If this dang Corona V is going to have me holed up in the house, I am going to attempt to celebrate the box, both the one I happen to be in Boston, and those that interior designer Windsor Smith minted back in 2010 – a coincidence that her Room in a Box emerged just after the wreckage of our last recession? I think not. Her latest plan to facilitate connectivity, sanctity and community together in a home for the well healed may have to wait, but her 21st Century Fox style video production showcasing her new vision for this architectural template feels anything but boxy.

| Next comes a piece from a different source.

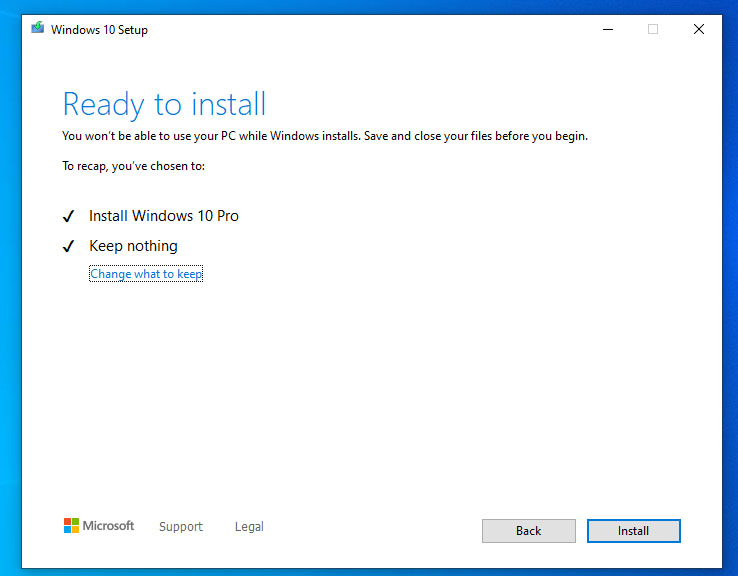Start installation with the Install button
Screen dimensions: 738x576
pyautogui.click(x=634, y=531)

If you are bougie like me, you’ll need more than one box to stand on just to get a glimpse inside one of Windsor’s mansions. No worries, you’ll be able to spy the likes of her work in the glossy pages of a magazine, or just have Amazon drop a copy of her book – Windsor Smith Homefront: Design for Modern Living, on your porch. After all, you really shouldn’t be out wondering around.

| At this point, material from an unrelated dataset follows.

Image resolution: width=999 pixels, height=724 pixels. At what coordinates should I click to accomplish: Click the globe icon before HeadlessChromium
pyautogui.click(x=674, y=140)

I’m all about the small. Of course, some of this is out of necessity, but honestly the sheer magnitude of these mansions has me thinking about the complexity of the machine that it takes to run a household of that size. From the staff, gardener’s, cleaners, security, stable hands – lordly I can barely keep my refrigerator stocked and it’s just 24″ wide. That’s right, it’s tiny. That’s why the idea of a designer of Ms. Smith’s caliber being accessible to someone like me, is so very exciting. While it isn’t cheap – the service runs somewhere between $4K – $14K per room. I consider almost like a master class. Her process is structured, as it must be, to illicit designs that are tailored to her client’s – without ever having spoken to them. That’s right, she never talks to you directly, it’s all conducted on-line, via questionnaire’s and a custom portal that pushing you along through the process until that little blue box arrives with its diamond of a design inside.
There were many design in a box services that popped up after the crash, when people had no money to hire a designer to “do their house”, the hope was they might spring for a room that was so egregious to them that they’d rather skip lunch for a few months than keep looking at it. When times got good again, many of these services dropped off. I think it’s a shame. If I have to be boxed in, I sure wouldn’t mind some of the airy inspiration of Windsor escaping as I lift the lid.
Stay safe and don’t touch your face.